Getting the following error "Datanode denied communication with namenode" while configuring hadoop 0.23.8 - hadoop

I am trying to configure hadoop 0.23.8 on my macbook and am running in with the following exception
org.apache.hadoop.hdfs.server.protocol.DisallowedDatanodeException: Datanode denied communication with namenode: 192.168.1.13:50010
at org.apache.hadoop.hdfs.server.blockmanagement.DatanodeManager.registerDatanode(DatanodeManager.java:549)
at org.apache.hadoop.hdfs.server.namenode.FSNamesystem.registerDatanode(FSNamesystem.java:2548)
at org.apache.hadoop.hdfs.server.namenode.NameNodeRpcServer.registerDatanode(NameNodeRpcServer.java:784)
at sun.reflect.NativeMethodAccessorImpl.invoke0(Native Method)
at sun.reflect.NativeMethodAccessorImpl.invoke(NativeMethodAccessorImpl.java:39)
at sun.reflect.DelegatingMethodAccessorImpl.invoke(DelegatingMethodAccessorImpl.java:25)
at java.lang.reflect.Method.invoke(Method.java:597)
at org.apache.hadoop.ipc.WritableRpcEngine$Server.call(WritableRpcEngine.java:394)
at org.apache.hadoop.ipc.Server$Handler$1.run(Server.java:1571)
at org.apache.hadoop.ipc.Server$Handler$1.run(Server.java:1567)
at java.security.AccessController.doPrivileged(Native Method)
at javax.security.auth.Subject.doAs(Subject.java:396)
at org.apache.hadoop.security.UserGroupInformation.doAs(UserGroupInformation.java:1262)
at org.apache.hadoop.ipc.Server$Handler.run(Server.java:1565)
My core-site.xml looks like this
<configuration>
<property>
<name>dfs.federation.nameservices</name>
<value>ns1</value>
</property>
<property>
<name>dfs.namenode.rpc-address.ns1</name>
<value>192.168.1.13:54310</value>
</property>
<property>
<name>dfs.namenode.http-address.ns1</name>
<value>192.168.1.13:50070</value>
</property>
<property>
<name>dfs.namenode.secondary.http-address.ns1</name>
<value>192.168.1.13:50090</value>
</property>
</configuration>
Any ideas on what I may be doing wrong?

Had the same problem with 2.6.0, and shamouda's answer solved it (I was not using dfs.hosts at all so that could not be the answer. I did add
<property>
<name>dfs.namenode.datanode.registration.ip-hostname-check</name>
<value>false</value>
</property>
to hdfs-site.xml and that was enough to fix the issue.

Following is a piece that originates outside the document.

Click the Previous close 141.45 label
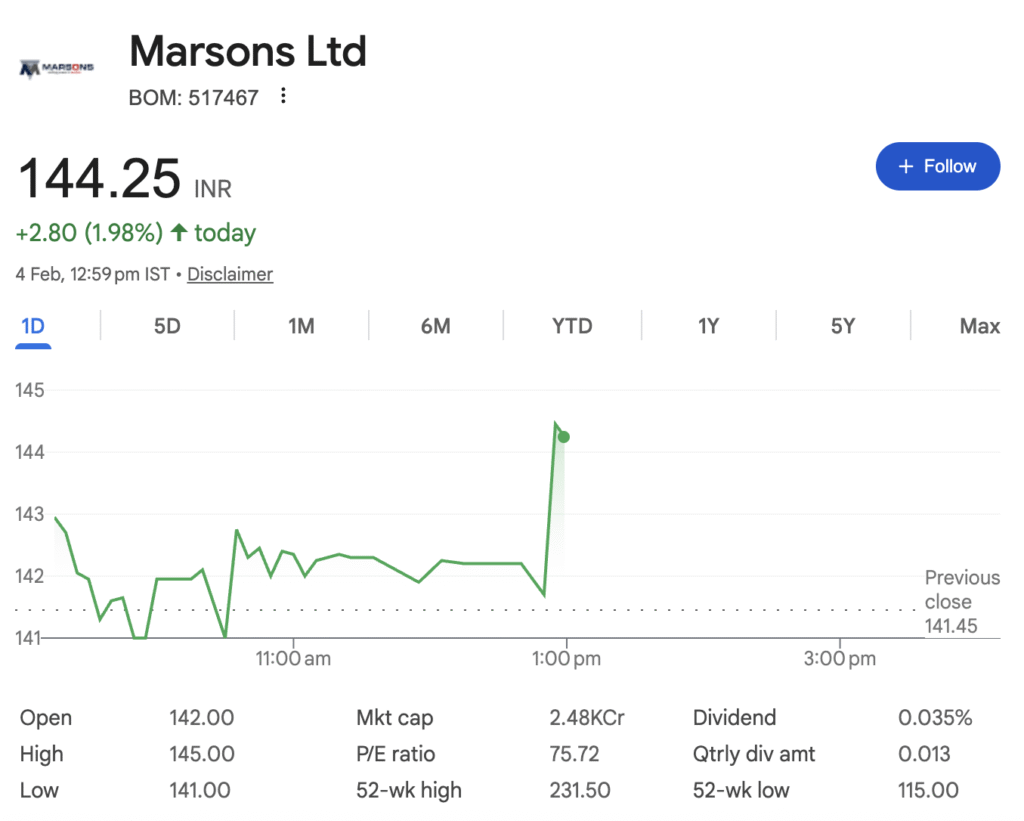Image resolution: width=1024 pixels, height=821 pixels. point(960,602)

I got the same problem with Hadoop 2.6.0 and the solution for my case was different than Tariq's answer.
I couldn't list the IP-Host mapping in /etc/hosts because I use DHCP for setting the IPs dynamically.
The problem was that my DNS does not allow Reverse DNS lookup (i.e. looking up the hostname given the IP), and HDFS by default use reverse DNS lookup whenever a datanode tries to register with a namenode. Luckily, this behaviour can be disabled by setting this property "dfs.namenode.datanode.registration.ip-hostname-check" to false in hdfs-site.xml
How to know that your DNS does not allow Reverse lookup? the answer in ubuntu is to use the command "host ". If it can resolve the hostname, then reverse lookup is enabled. If it fails, then reverse lookup is disabled.
References:
1. http://rrati.github.io/blog/2014/05/07/apache-hadoop-plus-docker-plus-fedora-running-images/
2. https://hadoop.apache.org/docs/r2.6.0/hadoop-project-dist/hadoop-hdfs/hdfs-default.xml

Looks like name resolution issue to me. Possible reasons :
Machine is listed in the file defined by dfs.hosts.exclude
dfs.hosts is used and the machine is not listed within that file
Also make sure you have IP+hostname of the machine listed in your hosts file.
HTH

I got this problem.
earlier configuration in core-site.xml is like this.
<property>
<name>fs.default.name</name>
<value>hdfs://localhost:12345</value>
</property>
Later I've modified the localhost name with my HOSTNAME (PC name)
<property>
<name>fs.default.name</name>
<value>hdfs://cnu:12345</value>
</property>
It worked for me.

Just for information. I have had the same problem and i have recognized, that there was a typo in the hostname of my slaves. Vise versa there the node itself can have the wrong hostname.

Related

hadoop datanode unable to start. "does not contain a valid host:port authority"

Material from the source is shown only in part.